She was the beloved wife of the John Hejduk, an architect and educator who died in July 2000.

Additionally, she was mother of Rafael Hejduk, who died in August 2000.

Her beloved sisters Margaret and Emma died before as well.

She is survived by her daughter Renata Hejduk, her son-in-law Darren Petrucci, and her grandson Gianni Hejduk-Petrucci, as well as many family members across the United States.

Born in Paterson, New Jersey, to working-class Italian immigrants, she attended Paterson High School, where Louis Ginsberg — the poet Alan Ginsberg’s father — taught her literature. She fondly remembered Ginsberg coming into his father’s class as a little boy. Her childhood family physician was the poet William Carlos Williams.

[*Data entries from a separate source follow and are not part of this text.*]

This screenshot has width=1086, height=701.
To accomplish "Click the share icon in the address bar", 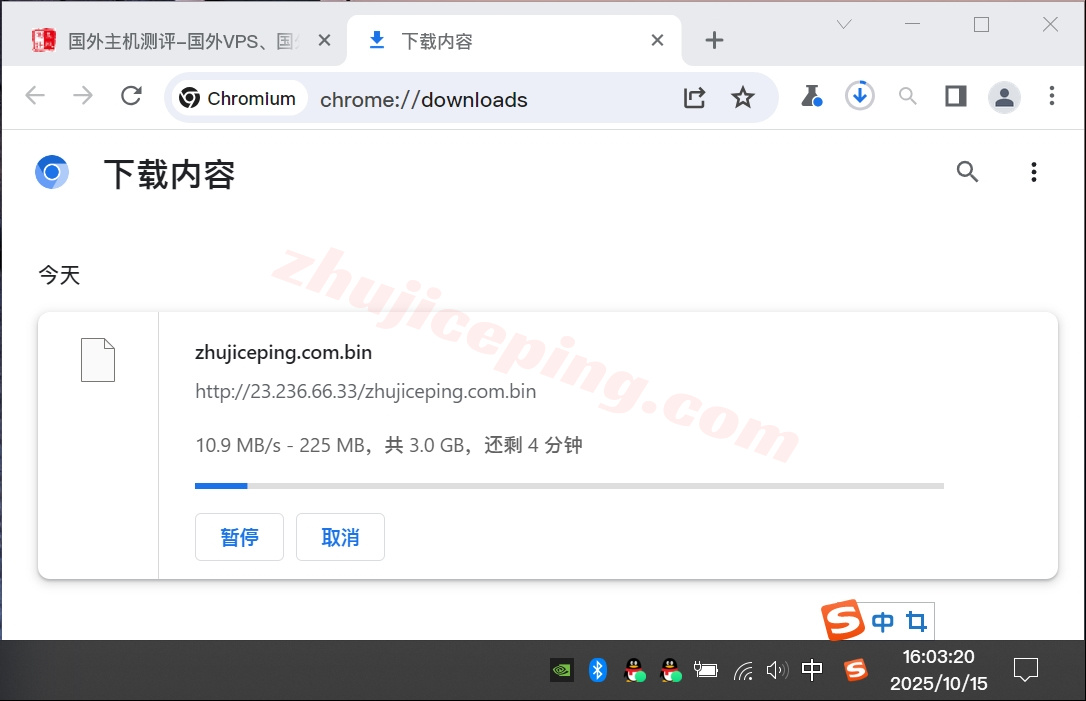I will 694,97.
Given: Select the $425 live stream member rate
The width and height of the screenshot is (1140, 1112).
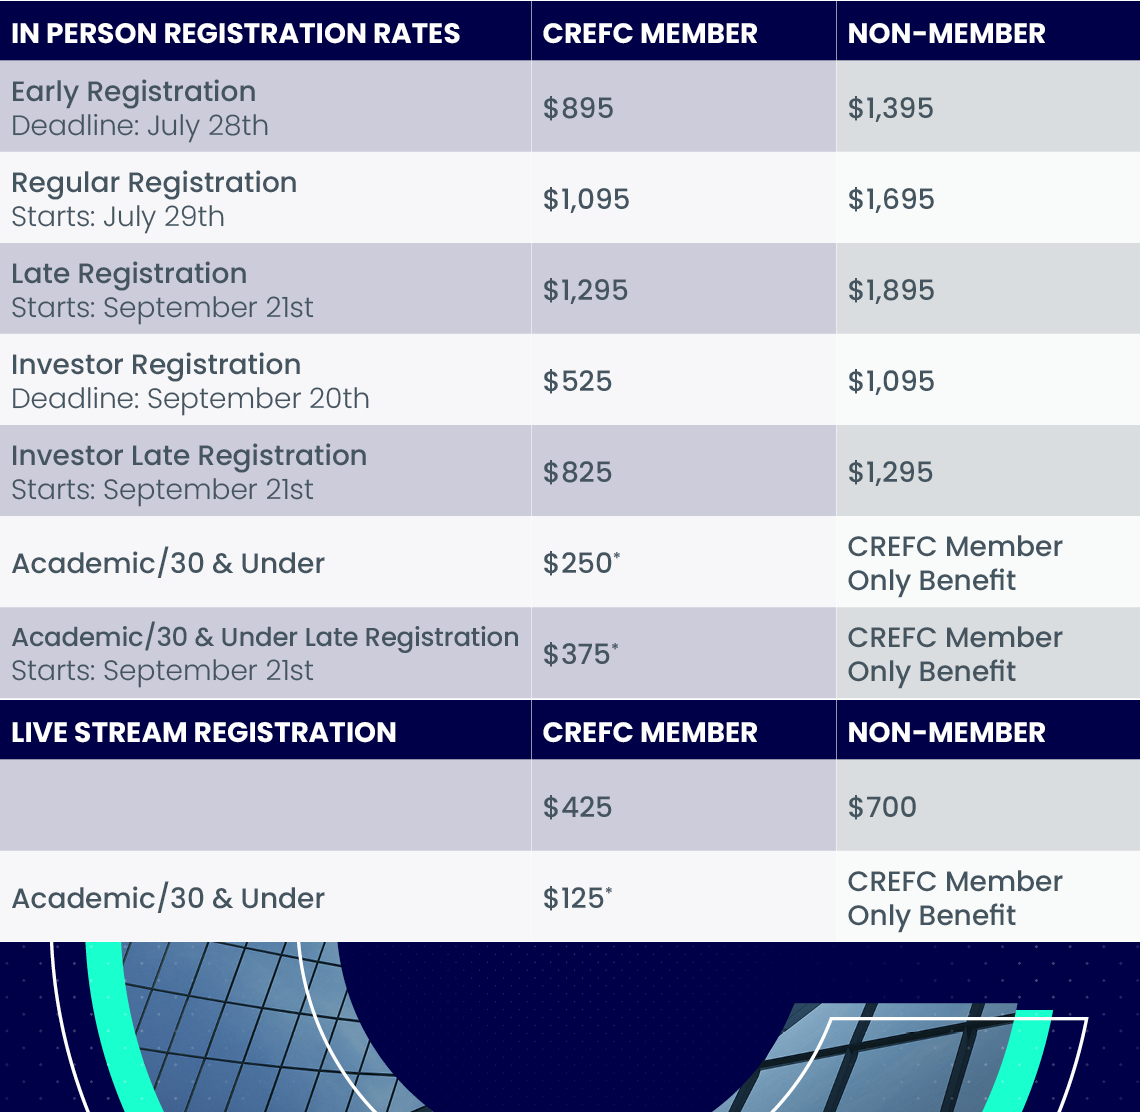Looking at the screenshot, I should pyautogui.click(x=578, y=807).
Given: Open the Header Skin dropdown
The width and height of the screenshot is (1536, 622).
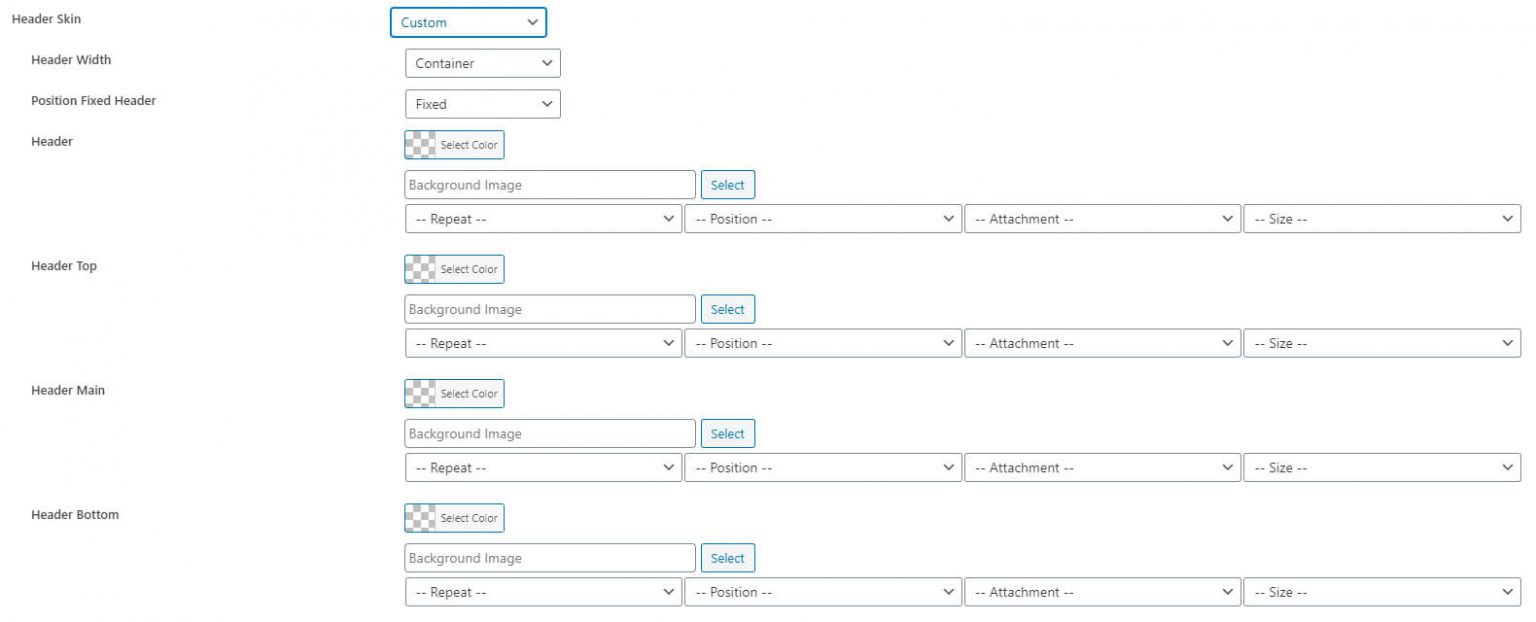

In 1949, she received her bachelor’s of fine arts degree from The Cooper Union for The Advancement of Science of Art, where she met John Hejduk, the love of her life, while he was studying architecture. She worked at Oxford University Press in New York during college as a book designer.

Upon John’s graduation from The Cooper Union, they married and moved to Massachusetts while he earned his master’s degree from Harvard University’s Graduate School of Design. During that time, she took night classes at Harvard’s Extension School.

While in Boston, she worked as a graphic designer for Little Brown Publishing. The couple lived in Rome for a year during the early 1950s where John was on a Fulbright Scholarship, sat in on classes with the Modernist architect Pier Luigi Nervi, and drove up and down the coast of Italy with their dear friend, the late architect Myron Goldsmith in his Porsche convertible.

Returning to the United States, the couple lived in Austin, Texas, and Ithaca, eventually settling in New York City, where she lived in Riverdale until her death.

The couple were well known for their intimate and delicious dinners at their home with architects, artists, novelists, poets, philosophers, and scientists from around the globe. The food was exquisitely cooked by her, and the conversation was always intense, passionate, and full of wonderful stories about their travels, their shared love of literature, history, and the arts while punctuated by discussions of Carl Jung and the occasional ghost story or UFO sighting.

She was passionate about art and architecture, history, music, animal welfare, civil rights, all things Italian, women’s education, and wrote countless letters during the 1960s and 1970s to politicians to stop the Vietnam War.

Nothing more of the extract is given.